## Your tasks
• a. Decide whether each statement agrees with the thread below: (i) the asker loads the data from an Excel file named data_threated.xlsx; (ii) the reply writes the JSON file with an indent of 2; (iii) the reply offers pd.eval as a second way to convert the categories column. Answer yes or no for each, quoting the words of the thread that decide it.
• b. Copy the part of the thread below from "parsed = json.dumps(result)" to "df.to_json('output.json', orient='records', indent=4)" without any changes.

## Page

Reputation: 142
from a Dataframe, I want to have a JSON output file with one key having a list:
Expected output:
[
{
"model": "xx",
"id": 1,
"name": "xyz",
"categories": [1,2],
},
{
...
},
]
What I have:
[
{
"model": "xx",
"id": 1,
"name": "xyz",
"categories": "1,2",
},
{
...
},
]
The actual code is :
df = pd.read_excel('data_threated.xlsx')
result = df.reset_index(drop=True).to_json("output_json.json", orient='records')
parsed = json.dumps(result)
jsonfile = open("output_json.json", 'r')
data = json.load(jsonfile)
How can I achive this easily?
EDIT:
print(df['categories'].unique().tolist())
['1,2,3', 1, nan, '1,2,3,6', 9, 8, 11, 4, 5, 2, '1,2,3,4,5,6,7,8,9']
Upvotes: 1
Views: 410
Reputation: 120559
You can use:
df = pd.read_excel('data_threated.xlsx').reset_index(drop=True)
df['categories'] = df['categories'].apply(lambda x: [int(i) for i in x.split(',')] if isinstance(x, str) else '')
df.to_json('output.json', orient='records', indent=4)
Content of output.json
[
{
"model":"xx",
"id":1,
"name":"xyz",
"categories":[
1,
2
]
}
]
Note you can also use:
df['categories'] = pd.eval(df['categories'])
Upvotes: 1

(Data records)

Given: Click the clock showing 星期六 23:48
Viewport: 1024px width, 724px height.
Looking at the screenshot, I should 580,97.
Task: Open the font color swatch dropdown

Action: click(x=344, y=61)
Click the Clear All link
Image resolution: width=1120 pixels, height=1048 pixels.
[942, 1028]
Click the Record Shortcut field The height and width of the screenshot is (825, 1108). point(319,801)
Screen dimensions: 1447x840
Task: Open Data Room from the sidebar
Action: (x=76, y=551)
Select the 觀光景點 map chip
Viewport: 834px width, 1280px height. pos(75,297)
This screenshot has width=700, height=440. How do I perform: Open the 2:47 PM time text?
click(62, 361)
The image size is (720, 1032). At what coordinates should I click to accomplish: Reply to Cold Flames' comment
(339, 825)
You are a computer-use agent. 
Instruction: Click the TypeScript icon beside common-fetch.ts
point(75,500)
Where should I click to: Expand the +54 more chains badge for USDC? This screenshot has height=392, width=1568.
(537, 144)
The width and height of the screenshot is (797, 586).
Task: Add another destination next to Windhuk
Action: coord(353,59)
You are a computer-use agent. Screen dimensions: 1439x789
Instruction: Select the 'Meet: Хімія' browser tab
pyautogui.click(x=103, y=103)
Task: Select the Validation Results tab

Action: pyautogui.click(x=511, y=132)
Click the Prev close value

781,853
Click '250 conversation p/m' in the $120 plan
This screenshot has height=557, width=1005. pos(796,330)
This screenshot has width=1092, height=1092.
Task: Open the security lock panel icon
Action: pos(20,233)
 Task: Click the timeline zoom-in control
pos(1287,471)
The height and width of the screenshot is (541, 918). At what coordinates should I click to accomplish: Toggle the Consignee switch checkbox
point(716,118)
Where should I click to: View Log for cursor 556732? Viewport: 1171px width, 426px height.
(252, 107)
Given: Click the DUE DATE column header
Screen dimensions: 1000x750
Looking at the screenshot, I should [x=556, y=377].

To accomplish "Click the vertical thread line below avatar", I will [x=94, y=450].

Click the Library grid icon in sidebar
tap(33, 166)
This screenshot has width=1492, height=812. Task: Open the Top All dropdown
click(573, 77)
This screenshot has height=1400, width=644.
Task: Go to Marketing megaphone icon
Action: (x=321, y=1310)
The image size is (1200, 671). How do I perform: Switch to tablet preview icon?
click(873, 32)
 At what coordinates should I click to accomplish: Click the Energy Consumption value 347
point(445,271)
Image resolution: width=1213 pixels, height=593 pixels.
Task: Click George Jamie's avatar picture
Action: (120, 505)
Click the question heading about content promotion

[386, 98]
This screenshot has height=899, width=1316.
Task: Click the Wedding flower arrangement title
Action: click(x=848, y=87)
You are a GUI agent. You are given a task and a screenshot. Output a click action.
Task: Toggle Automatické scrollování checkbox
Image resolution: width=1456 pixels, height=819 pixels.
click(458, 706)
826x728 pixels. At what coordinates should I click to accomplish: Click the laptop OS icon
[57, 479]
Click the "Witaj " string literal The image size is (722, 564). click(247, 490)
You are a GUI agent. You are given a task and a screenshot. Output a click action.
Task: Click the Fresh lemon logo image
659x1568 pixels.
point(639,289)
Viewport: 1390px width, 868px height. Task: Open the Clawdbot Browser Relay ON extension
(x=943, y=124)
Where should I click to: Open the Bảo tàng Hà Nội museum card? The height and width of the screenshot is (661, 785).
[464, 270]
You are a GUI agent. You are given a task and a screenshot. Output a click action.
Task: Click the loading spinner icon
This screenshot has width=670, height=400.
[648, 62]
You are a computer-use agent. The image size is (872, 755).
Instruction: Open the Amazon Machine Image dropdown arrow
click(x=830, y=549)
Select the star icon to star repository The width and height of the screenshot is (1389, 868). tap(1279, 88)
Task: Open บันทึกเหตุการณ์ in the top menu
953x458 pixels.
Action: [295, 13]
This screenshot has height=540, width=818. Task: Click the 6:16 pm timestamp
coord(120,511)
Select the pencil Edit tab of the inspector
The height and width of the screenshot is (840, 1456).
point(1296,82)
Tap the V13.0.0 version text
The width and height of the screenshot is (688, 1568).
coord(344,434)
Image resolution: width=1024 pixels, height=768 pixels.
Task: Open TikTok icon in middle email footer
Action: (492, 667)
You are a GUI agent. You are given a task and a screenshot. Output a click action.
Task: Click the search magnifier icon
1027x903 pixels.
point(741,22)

## Answers for the tasks
• a.
(i) Yes: "df = pd.read_excel('data_threated.xlsx')"
(ii) No: "df.to_json('output.json', orient='records', indent=4)"
(iii) Yes: "Note you can also use:" and "df['categories'] = pd.eval(df['categories'])"

• b.
parsed = json.dumps(result)
jsonfile = open("output_json.json", 'r')
data = json.load(jsonfile)
How can I achive this easily?
EDIT:
print(df['categories'].unique().tolist())
['1,2,3', 1, nan, '1,2,3,6', 9, 8, 11, 4, 5, 2, '1,2,3,4,5,6,7,8,9']
Upvotes: 1
Views: 410
Reputation: 120559
You can use:
df = pd.read_excel('data_threated.xlsx').reset_index(drop=True)
df['categories'] = df['categories'].apply(lambda x: [int(i) for i in x.split(',')] if isinstance(x, str) else '')
df.to_json('output.json', orient='records', indent=4)